Bombardier, which laid off 3,000 employees last week and is showing a shift in direction from its aerospace core business, has already introduced a high-speed rail system in the Washington, D.C.-Boston transportation corridor after identifying 13 potential North American high-speed train markets.
Federal Transportation Minister David Collenette said recently that he hopes to see a high-speed rail link in the Quebec City-Windsor corridor, which spans Montreal and Toronto, within five or six years.
But Collenette said the Calgary-Edmonton market, the only other one in Canada considered large enough for high-speed passenger train service, is “not mature enough.”
Citing Collenette’s comment, Alberta Transportation Minister Ed Stelmach expressed doubt that the province will help fund high-speed train service between Calgary and Edmonton any time soon. But he said the Alberta government will continue to study the possibility.
According to Stewart, the JetTrain costs 60 per cent less than previous technology, but a high-speed rail system will still cost billions. Under the current regulatory rules, railway operators pay for any upgrades to tracks.
Marcella Szel, vice-president of strategy and law for the Canadian Pacific Railway, estimated upgrades to the Calgary-Edmonton track will cost $1 billion in today’s dollars.
Dennis Apedaile, CPR’s assistant vice-president of government affairs, said the Alberta government will ultimately decide whether the Calgary-Edmonton high-speed system is built.
“Why will they decide?” asked Apedaile in an interview with Business Edge. “Because it won’t pay for itself if we do it on our own.”
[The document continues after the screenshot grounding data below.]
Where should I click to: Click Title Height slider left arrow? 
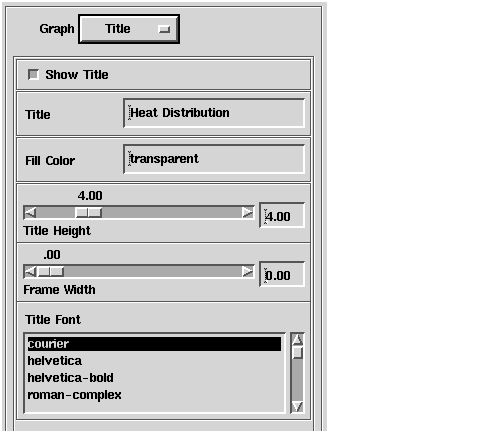coord(30,212)
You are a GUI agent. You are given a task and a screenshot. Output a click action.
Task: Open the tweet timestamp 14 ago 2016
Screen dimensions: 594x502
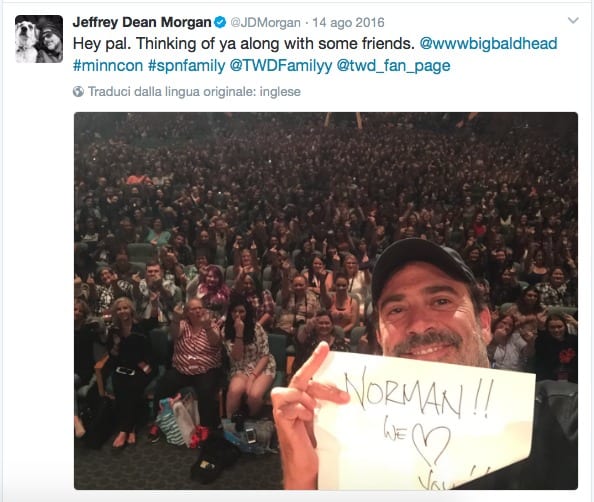tap(348, 23)
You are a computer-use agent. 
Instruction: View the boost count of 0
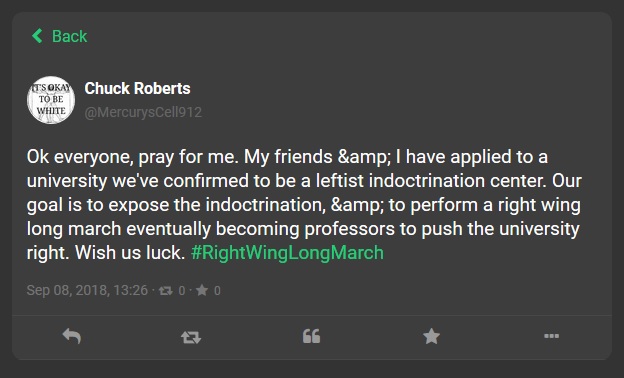coord(182,290)
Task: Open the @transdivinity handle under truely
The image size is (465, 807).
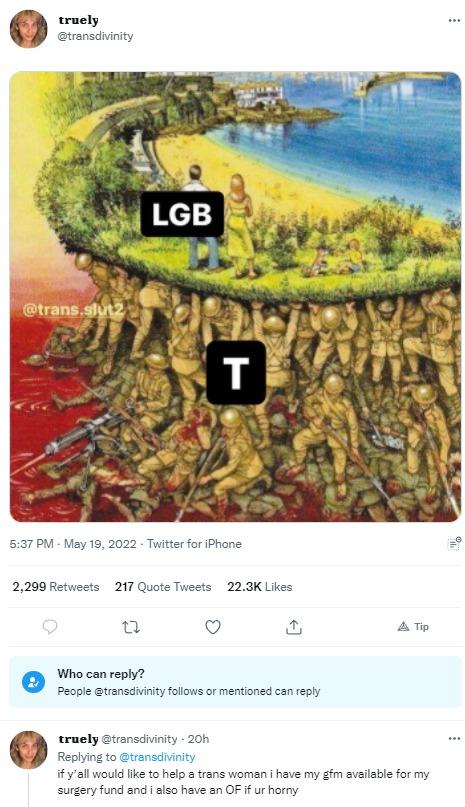Action: point(95,36)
Apedaile said Canadian passenger train travel has been “a money-losing proposition” since the federal government established Via Rail, an amalgamation of CP and CN passenger services, as a Crown corporation in 1977.
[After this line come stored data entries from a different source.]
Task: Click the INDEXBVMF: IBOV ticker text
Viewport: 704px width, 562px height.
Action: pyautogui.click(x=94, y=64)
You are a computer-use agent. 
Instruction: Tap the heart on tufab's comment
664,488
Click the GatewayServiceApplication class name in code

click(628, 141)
“People say: ‘If you build it, they will come.’ They don’t necessarily come,” said Apedaile.
However, Pat Jacobsen, CEO of the Greater Vancouver Transit Authority, who led a group that studied urban transport for the Building the New Dream conference, said the growth of cities will force railways to make “significant shifts” and increase passenger service by 2030.
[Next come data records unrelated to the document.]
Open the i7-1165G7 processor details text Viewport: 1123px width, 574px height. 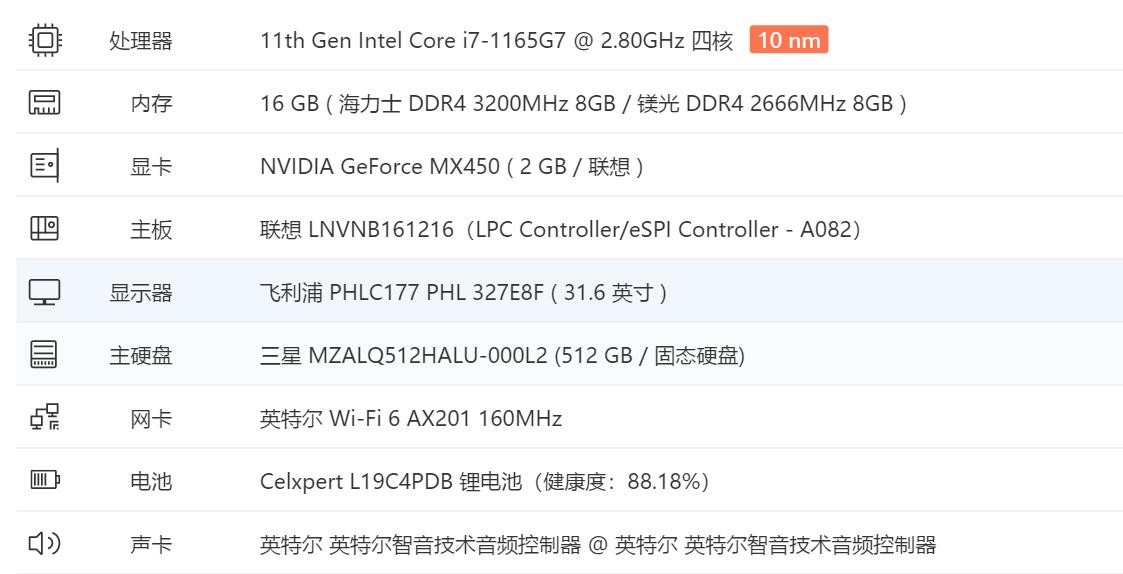click(x=496, y=41)
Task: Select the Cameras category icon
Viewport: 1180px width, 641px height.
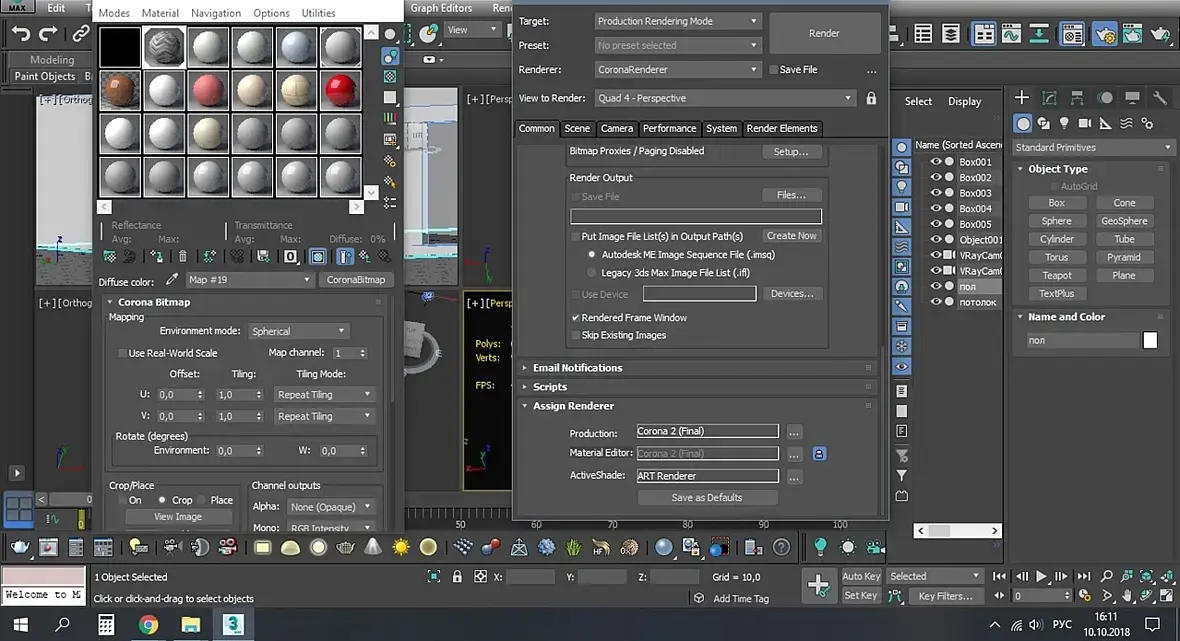Action: pos(1085,123)
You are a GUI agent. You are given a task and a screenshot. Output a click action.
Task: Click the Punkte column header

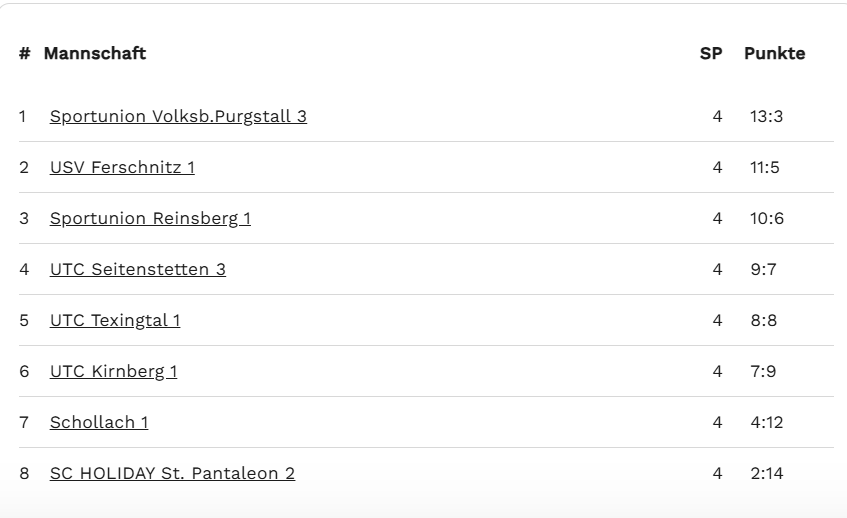(775, 53)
Jacobsen said passenger trains will play an important role in linking people and cities as seven out of 10 people live in cities and eight of 10 jobs are based in cities.
Her group determined that by 2030 Calgary must spend $4 billion and Edmonton must spend $9 billion to maintain existing roads and build new roads in new subdivisions.
Vancouver-based economist Mike Tretheway, who led a group that examined the future of aviation for the conference, said in a speech that a Calgary-Edmonton high-speed rail link must pass through the two cities’ airports. However, in an interview, Tretheway said he opposes the idea of high-speed rail service between Calgary and Edmonton. He said there is no need for an inter-city high-speed rail link, but there is a strong need for each city’s light rail transit system to connect to their respective airports.
Canada West Foundation president Roger Gibbins, who co-chaired the conference with Manning, said a Calgary-Edmonton high-speed rail link makes sense if the corridor is viewed as an “urban region” that can help the two cities compete globally.
“If we think it’s Calgary versus Edmonton on the world stage, then having a high-speed link between the two communities makes much less sense,” said Gibbins. The conference brought together groups that spent the last six months examining the future of Canada’s air, marine, rail, trucking, urban transit, oil and gas pipeline, and electricity transmission sectors with industry and government representatives.
Like many speakers, Manning and Gibbins called on the federal government to establish a clear national transportation spending policy.
Contrary to the United States, Ottawa has never established a transportation funding formula, said Gibbins.
“So we’ve allowed the provincial governments and the private sector to carry the ball,” he said.
“The federal government steps into the regulatory role, but we’ve lost that sense of a national vision.”